What do math and history have in common?
They both teach people about inequalities.
A wind turbine saw a solar panel at an energy convention. He leaned in and shouted, Hey, I’m a big fan!”
Why did the geologist go on a date to the quarry?
He wanted to be a little boulder.
During the cold war all the countries involved went into hibernation.
I passed my degree in sound engineering. I got 1-2-1-2!
What would the pharaoh say after seeing the pyramid? He would name it mummy's home.
Pirate ship Captain: Listen up, I need some help in writing 2 in Roman numerals.
Crew: I I captain.
How would you describe a stinky chemist?
Mole-odorous
I put some bread in the toaster this morning, but it never popped up again
I think it might be comatoast.
What do you call a cab which provides drug therapy? Chemotaxis.
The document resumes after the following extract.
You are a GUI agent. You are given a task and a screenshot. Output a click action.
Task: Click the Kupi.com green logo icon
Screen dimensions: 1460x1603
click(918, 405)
My English teacher told us to write about the history of our life. However, I hate writing, so I used AI to write it for me.
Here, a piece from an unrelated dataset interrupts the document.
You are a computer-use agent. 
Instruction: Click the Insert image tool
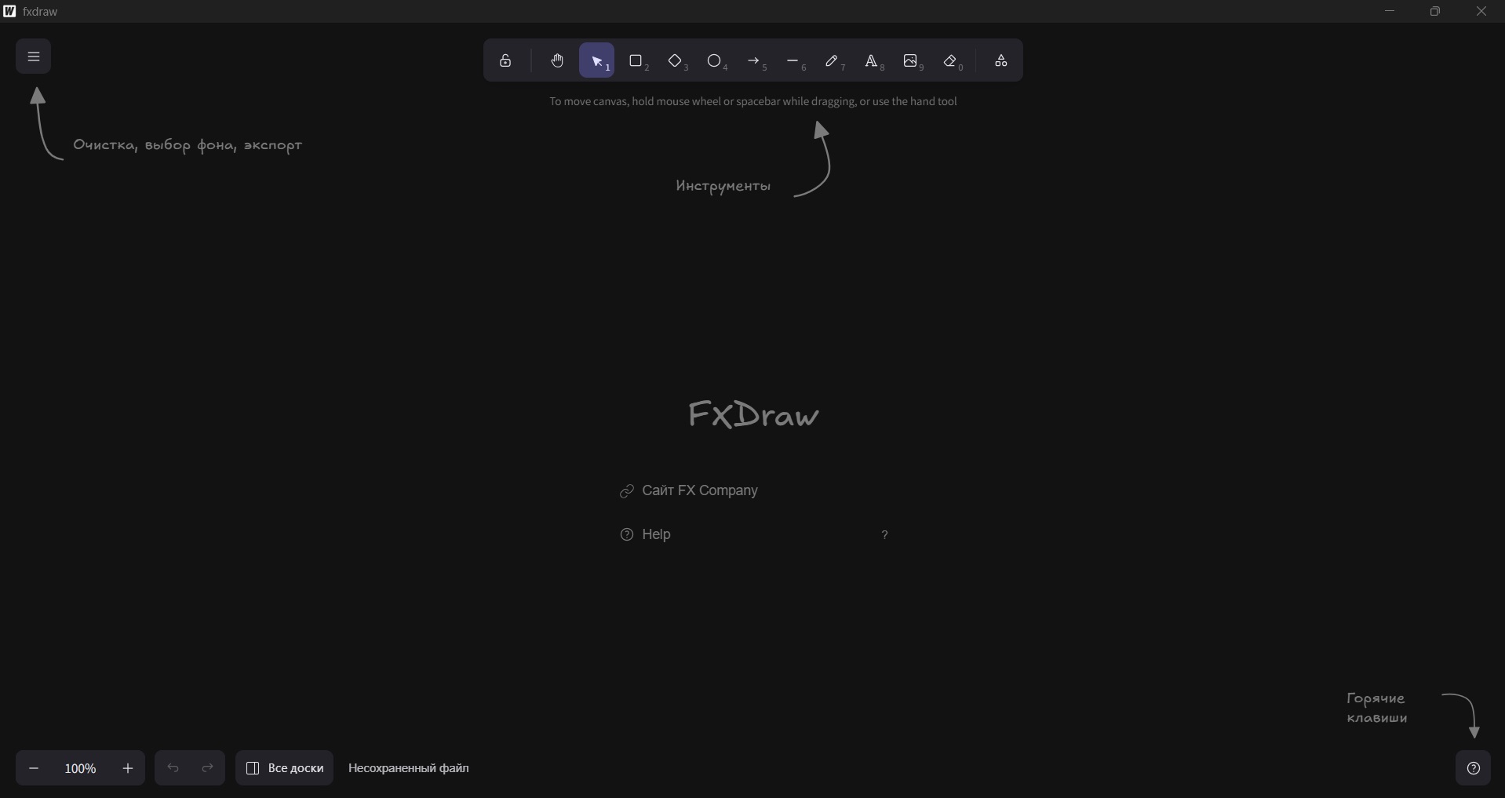click(911, 61)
I guess you can say it's an auto-biography.
I once knew a priest that only ate microwave soup.
He was a Ramen Catholic.
What attracts knights in shining armor even more than damsels in distress?
Magnets
Bacteria is the only culture some people have.
The ancient Egyptian people knew how to prepare delicious jams. It was only because of their skill of preserving things.
What do you call a drunk medieval poet?
Shakesbeer
Why did the monk meditate with a light bulb?
He hoped it would help him to reach enlightenment.
How can you tell if you're at a classy Viking restaurant?
They have Valhallet parking
What do you call a Medieval spy?
Sir Veillance
What did one pyramid say to the other? Hey! Where's your mummy?
What would a barefoot man get if he stepped on an electric fence? A pair of shocks.”
What punishment do legs get in the medieval era?
decapita-shin
I have faith in Pfizer and its Covid vaccine, because they also make Viagra.
If Pfizer can raise the dead, it can save the living.
What did the male stamen say to the female pistil? "I like your style."
What do you call a Korean knight who is looking for his lost belongings? He goes by the name Sir Ching!
Why did Henry VIII struggle to breathe?
He had no heir!
I can't decide whether to grill chicken breasts or chicken thighs...
I guess I'll just wing it
Geology rocks but Geography is where it's at.
Why was the king only a foot tall?
Because he was a ruler.
Why was the broken refrigerator angry?
Because he couldn’t keep his cool.
What is the difference between archeology and grave robbing?
About 200 years
Why is a robot engineer never lonely? Because he’s always making new friends.
What did the energy company’s CEO credit her success to?
A series of strategic power moves.
Why was the Egyptian kid confused?
His daddy was his mummy!
Ancient Romans considered vomitoriums a good place to un-wine.
Why shouldn’t you let advanced math intimidate you?
It’s really as easy as pi!
Why did the man eat the light bulb? He was hoping it would give him a bright idea.”
If you go to Medieval Times and watch the jousts, there is a sir charge.
Why is the Medieval period often called the Dark Ages?
Because there were so many knights.
Why couldn't the Bard seduce the Gelatinous Cube?
Because cubes are platonic solids.
Why did the Russian vaccine cross the road?
To get to the other side effects.
What do you call a worm that chews up power cords? An electro-maggot.”
The castle and court of Camelot were famous for their knight-life.
How many software engineers do you need to change a light bulb?
None – it’s a hardware problem.
Why were the Vikings such good sailors?
You can lead a Norse to water but you can't make him sink.
I got a C in Physics and my parents grounded me.
They say I don't understand the gravity of the situation.
People argue that the Romans were wrong to crucify Jesus
Personally, I think they nailed it.
What do you call an Incarcerated late night TV show host?
Jimmy Felon.
People hated Ho Chi Minh because he was Hanoi-ing.
When the Frenchman asked for a book on warfare on Battle of Waterloo from his librarian, she said, "You're just going to lose it."